Wu Ming, UFO 78: va in onda la Società dello spettacolo

Appare quasi una data spartiacque quel 1978 in cui tante vicende si sono succedute e sovrapposte in Italia, dalle dimissioni del Presidente della Repubblica Giovanni Leone all’avvicendamento di ben tre papi sul soglio pontificio, ma anche il rapimento e l’omicidio di Aldo Moro e la promulgazione di leggi importanti come quella sull’aborto, sulla chiusura dei manicomi, voluta da Franco Basaglia, e quelle sulla lotta al terrorismo.

Su tutto questo complesso sfondo storico e politico si apre uno scorcio, anzi più scorci narrativi, come nella migliore tradizione di Wu Ming, su una serie di vicende apparentemente marginali e irrilevanti, ma che alla fine si rivelano tutte curiosamente intrecciate e convergenti verso lo stesso punto, facendo emergere una chiara tesi storiografica, anche questo un tratto distintivo degli oggetti letterari del collettivo.

Per questo Thanur, nel mezzo della misteriosa Lunigiana, non è soltanto una comune di hippy che vivono all’ombra della generosità dell’aristocrazia dei Malaspina e del capitalismo degli Hilzer, ma è anche un centro di recupero per tossicodipendenti ed è difficile non soffermarsi a riflettere sul ruolo che le droghe pesanti hanno esercitato in quegli anni come maggiore inibitore delle coscienze critiche, portentoso dispositivo di distrazione di massa dato in pasto ai giovani per depotenziare la lotta politica.

Allo stesso modo, anche la scomparsa di due giovani scout sul Quarzerone, sempre nella misteriosa Lunigiana, che si staglia sullo sfondo di sempre più insistenti racconti e avvistamenti di UFO, nasconde, alla fine, qualcosa di molto più scottante: segreti nei segreti, deviazioni su deviazioni su cui non è opportuno fare luce, altrimenti si scoprirebbe che dietro e accanto all’organizzazione Gladio ci sono i neofascisti, che prendono direzioni proprie, sfuggendo di mano a chi avrebbe dovuto sorvegliare sulla democrazia. E, allora, ci si accorge che anche tutta l’esplosione mediatica del fenomeno ufologico di quegli anni non era che un’altra devastante distrazione di massa per obnubilare la coscienza critica collettiva e impegnare anche le menti più sottili nella ricerca sensazionalistica e spettacolarizzante di qualcosa di straordinario.

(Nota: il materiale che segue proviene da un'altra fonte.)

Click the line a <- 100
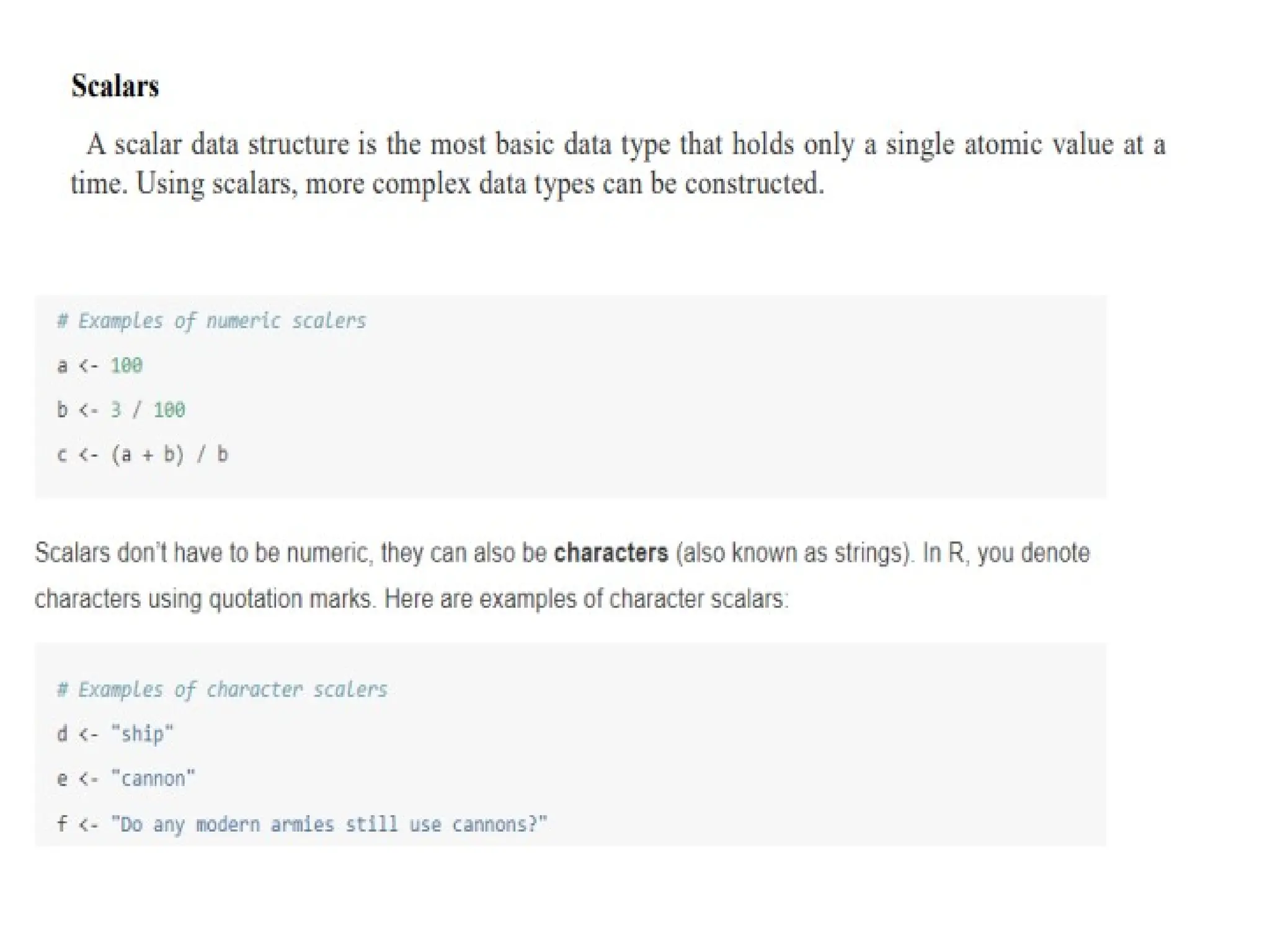Viewport: 1270px width, 952px height. coord(100,366)
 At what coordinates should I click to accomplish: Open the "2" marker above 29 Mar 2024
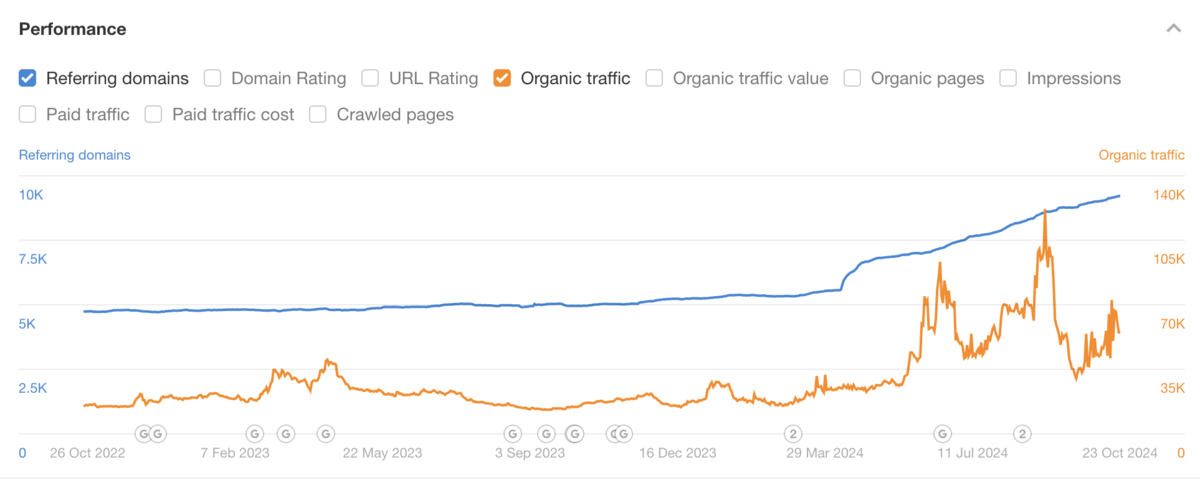(793, 433)
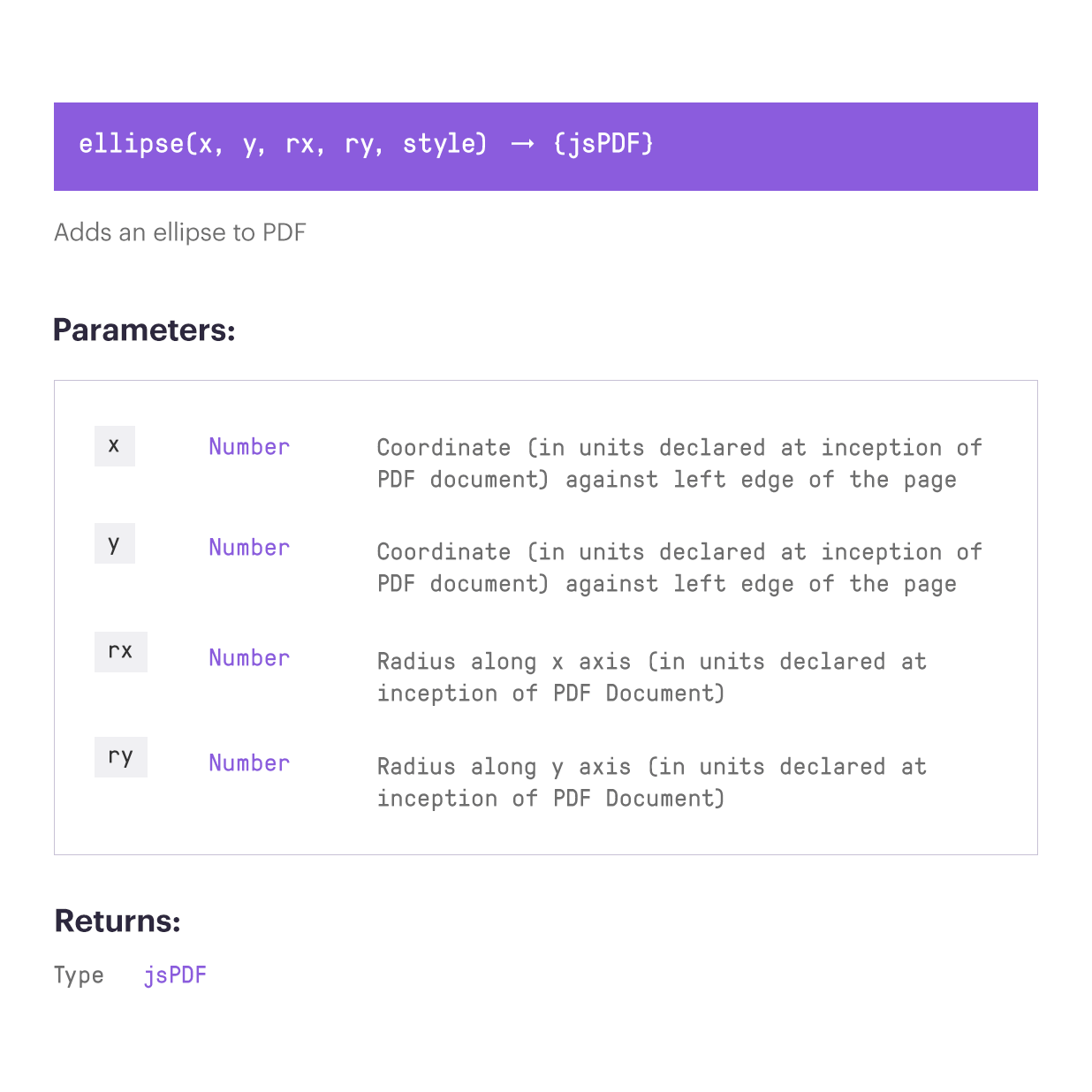Open the jsPDF return type link

click(x=175, y=975)
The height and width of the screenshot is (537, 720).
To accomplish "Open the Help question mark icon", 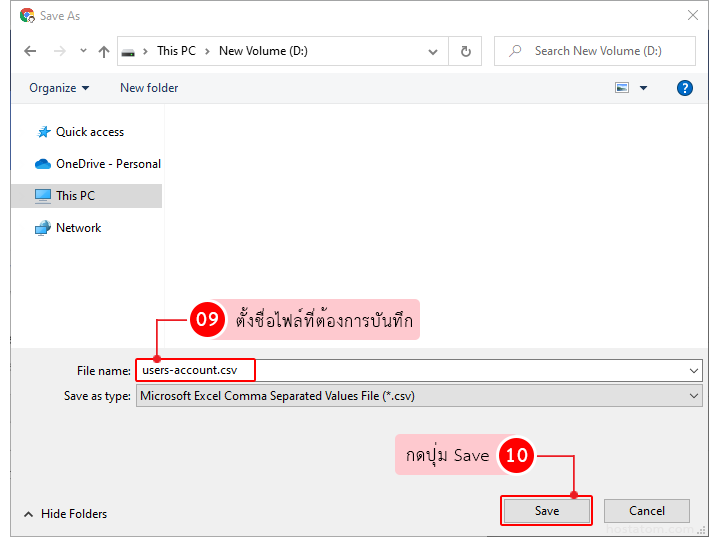I will click(685, 88).
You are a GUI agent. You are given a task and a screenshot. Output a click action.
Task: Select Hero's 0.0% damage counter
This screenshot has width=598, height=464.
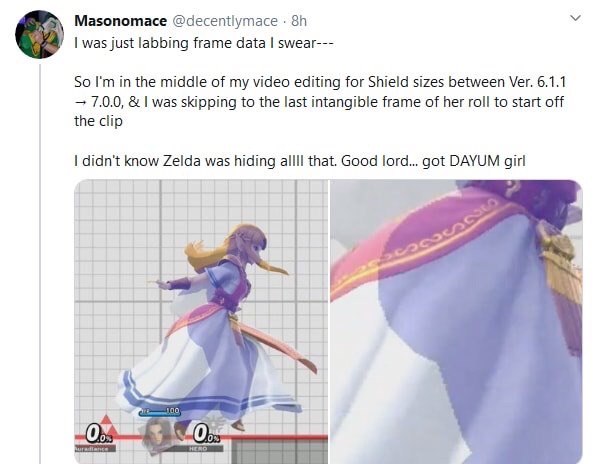[205, 434]
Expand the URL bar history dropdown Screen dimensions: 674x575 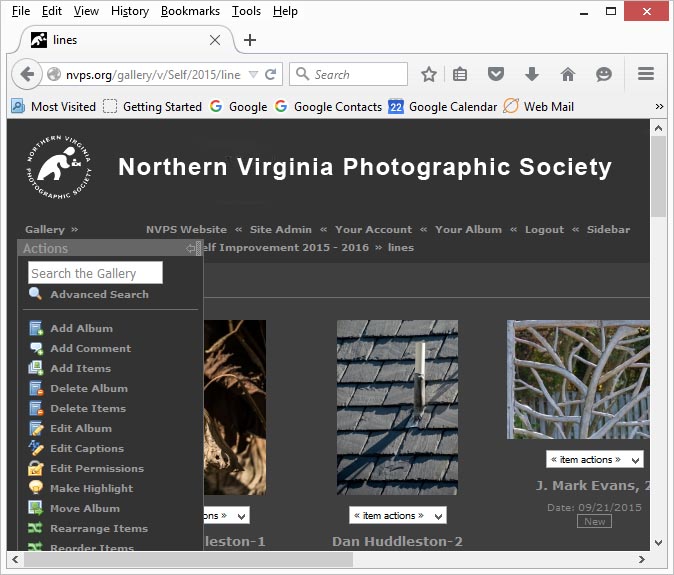tap(253, 75)
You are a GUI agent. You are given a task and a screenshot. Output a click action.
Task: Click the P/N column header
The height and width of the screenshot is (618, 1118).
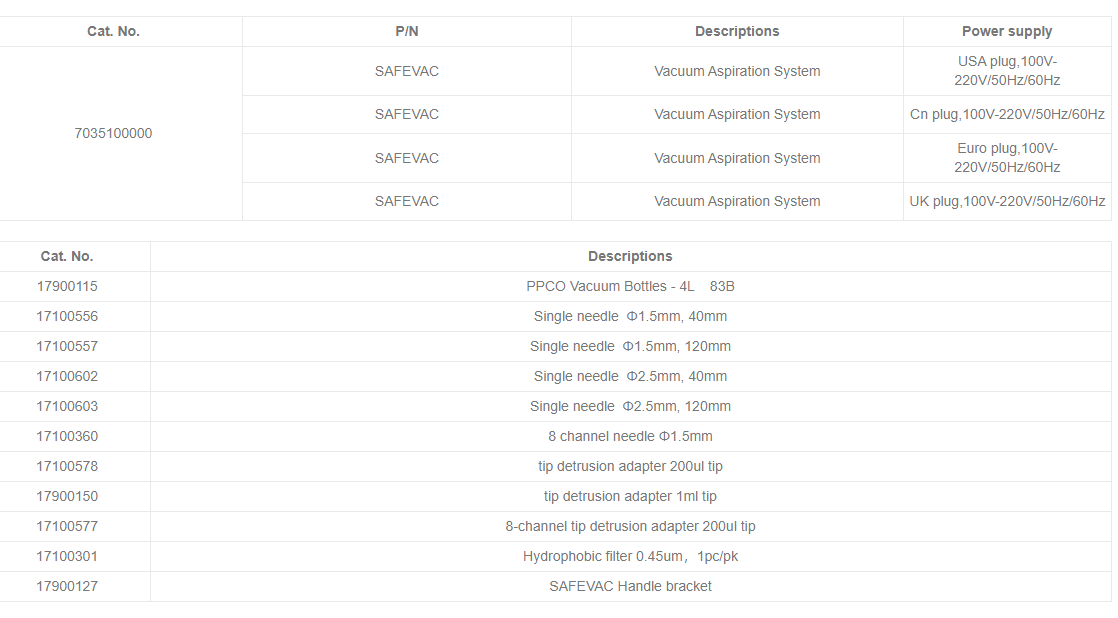coord(407,31)
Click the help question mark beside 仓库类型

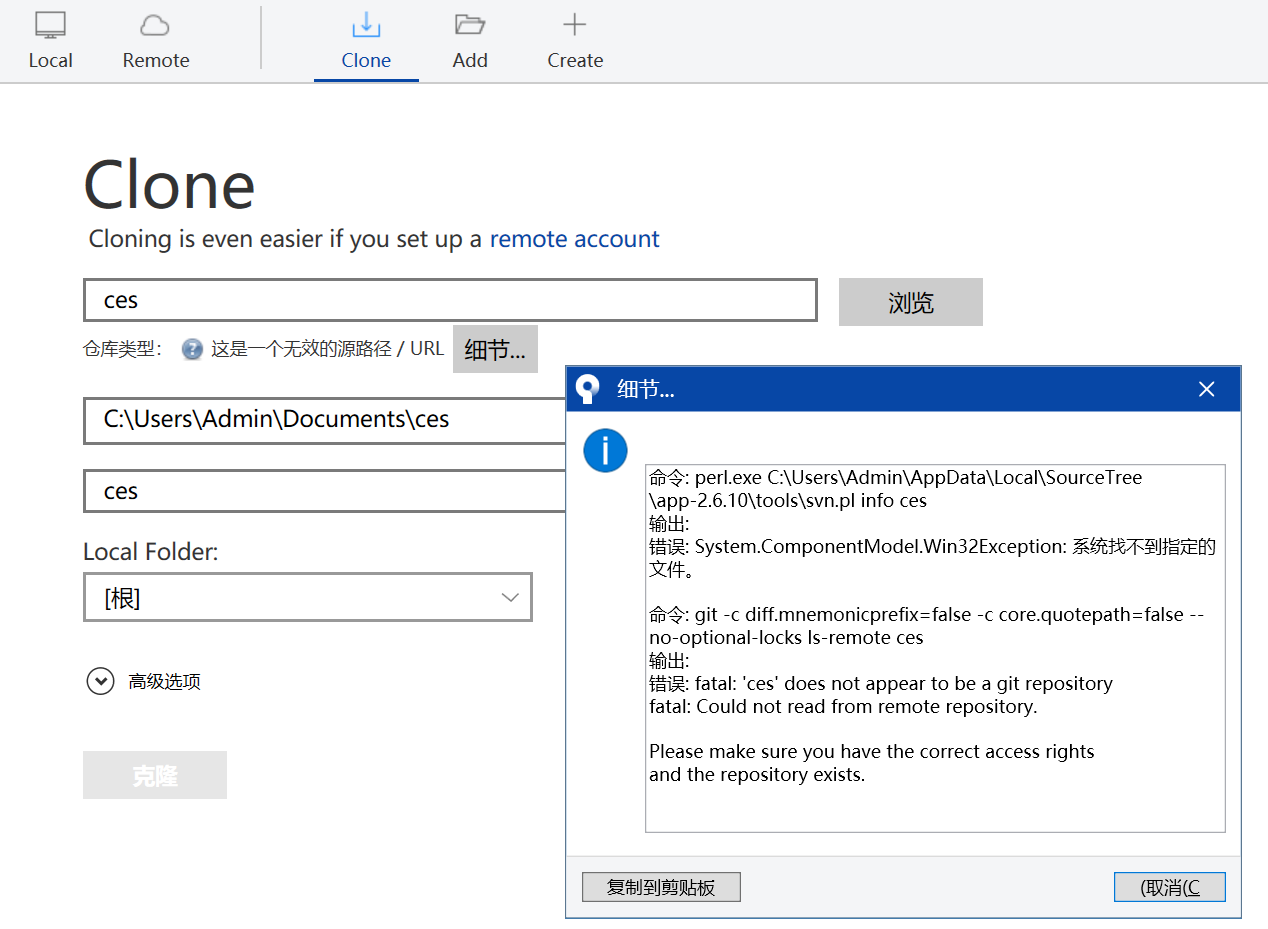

E così le prove tecniche di quel regime mediatico che, nel pieno della postmodernità, metteva capo alla società dello spettacolo avevano dato un esito positivo e sorprendente: l’omicidio Moro attribuito alle Brigate Rosse alienò gradualmente dall’immaginario collettivo tutte le simpatie verso qualsiasi forma di comunismo, alimentando lo stigma anticomunista, ma del coinvolgimento della CIA e degli americani non trapelò nulla; il rapimento di Margherita e Jacopo da parte degli alieni occultò colpevolmente il potenziale eversivo che venne via via concesso ai neofascisti per tutti gli anni ’70 e ’80 e che puntualmente rivelò il suo deleterio volto stragista. La vita sociale non è che una mera rappresentazione offerta dai media, la lotta politica è completamente inibita, le soggettività inebetite consumano con un certo grado di soddisfazione prodotti immaginari, l’individuo sociale è ridotto a spettatore passivo di un gioco architettato nei centri di potere.

Insomma, anche questa volta Wu Ming non delude e l’obiettivo di aprire inedite prospettive sulle vicende storiche degli anni più cupi del nostro Paese è decisamente ben riuscito.

Wu Ming, UFO 78, Einaudi, Torino 2022.